━━━━━ DATA FOR ANALYSIS ━━━━━

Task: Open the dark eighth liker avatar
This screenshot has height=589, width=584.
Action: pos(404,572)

━━━━━
━━━━━ DATA FOR ANALYSIS ━━━━━

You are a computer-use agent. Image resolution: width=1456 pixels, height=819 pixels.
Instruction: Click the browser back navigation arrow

━━━━━
━━━━━ DATA FOR ANALYSIS ━━━━━

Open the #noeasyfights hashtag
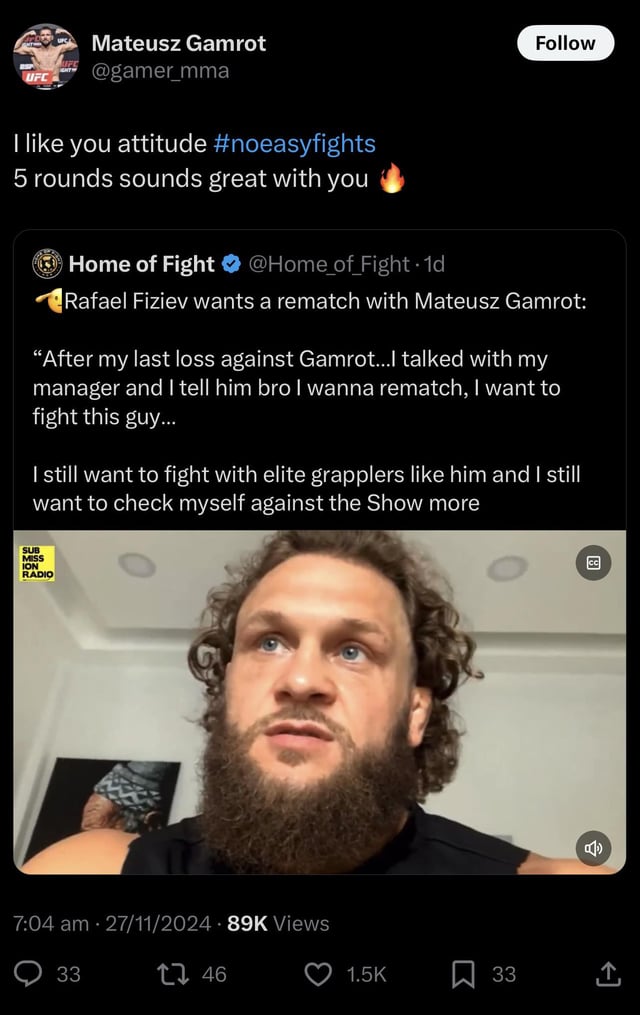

━━━━━

**WHAT IS BEING ASKED**
Can you repeat, word for word, every line above from the one containing "You are a computer-use" down to the one containing "Instruction: Click the", including both?

**TASK RESPONSE**
You are a computer-use agent. Image resolution: width=1456 pixels, height=819 pixels.
Instruction: Click the browser back navigation arrow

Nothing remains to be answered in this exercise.